The owner of an estate on the Isle of Jura, on the west coast of Scotland, is an Australian hedge fund manager. He made a golf course there, extended the house so that it was fit for the super-rich, and rents it out when people want some seclusion. It costs £20,000 per night (~27,500 USD), and of course the public are not at all welcome on that land.
Philip Green and his guests were resident there for a week in August.
Boomers at least have some justification for their perceived decadence. Their parents lived through one, perhaps two world wars. They suffered rationing, carpet bombing, loss of family, trench warfare, the list goes on.
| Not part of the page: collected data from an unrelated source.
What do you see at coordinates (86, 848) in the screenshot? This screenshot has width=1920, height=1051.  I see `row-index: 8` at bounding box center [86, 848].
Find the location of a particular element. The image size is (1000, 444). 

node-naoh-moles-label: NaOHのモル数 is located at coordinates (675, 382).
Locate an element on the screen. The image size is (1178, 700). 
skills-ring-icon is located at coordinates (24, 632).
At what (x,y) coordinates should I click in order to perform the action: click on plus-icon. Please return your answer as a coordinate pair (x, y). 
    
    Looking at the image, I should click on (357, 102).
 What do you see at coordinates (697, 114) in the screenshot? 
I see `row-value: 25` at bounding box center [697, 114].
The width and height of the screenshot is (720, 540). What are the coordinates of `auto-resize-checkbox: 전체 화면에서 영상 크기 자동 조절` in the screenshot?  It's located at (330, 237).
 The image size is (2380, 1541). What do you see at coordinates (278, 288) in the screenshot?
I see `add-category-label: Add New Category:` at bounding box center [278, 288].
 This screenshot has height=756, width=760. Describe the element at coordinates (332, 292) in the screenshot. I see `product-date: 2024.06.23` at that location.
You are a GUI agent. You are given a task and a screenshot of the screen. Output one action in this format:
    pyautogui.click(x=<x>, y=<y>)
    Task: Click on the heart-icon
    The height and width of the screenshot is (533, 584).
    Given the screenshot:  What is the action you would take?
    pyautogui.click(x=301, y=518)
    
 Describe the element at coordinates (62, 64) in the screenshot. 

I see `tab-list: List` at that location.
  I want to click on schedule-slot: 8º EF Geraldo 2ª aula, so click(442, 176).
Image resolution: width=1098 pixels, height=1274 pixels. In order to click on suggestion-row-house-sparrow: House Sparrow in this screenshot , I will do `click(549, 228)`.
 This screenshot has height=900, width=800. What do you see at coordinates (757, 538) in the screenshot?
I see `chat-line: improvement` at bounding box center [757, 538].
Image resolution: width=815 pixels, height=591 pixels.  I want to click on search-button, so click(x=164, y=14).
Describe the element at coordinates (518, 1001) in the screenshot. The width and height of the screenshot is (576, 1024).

Who wouldn't raise their children with the benefits of progress?
Yet we have 'OK Boomer'. Boomers vs Zoomers, Blacks vs Whites, Celtic vs Rangers, Catholics vs Protestants, and again the list goes on. That's not to say we're not tribal in nature, but this goes beyond tribalism. I'd suggest it's fostered, cultivated perhaps.
There's very little Super-Rich vs Plebs. Yet there are, for example, Buy-to-Let mortgages. With a little capital to leverage, you can exploit people for the ultimate benefit of banks and investors. You can even leverage your leverage. The resulting effects are even more obvious than Philip Green's pension fund scam.
Why are we not protesting about this? Banning buy-to-let mortgages seems like a reasonably achievable goal. Perhaps we're too distracted by meaningless strifes. We can start by rejecting these absurd polarising categorisations. They're maybe even intended to distract us.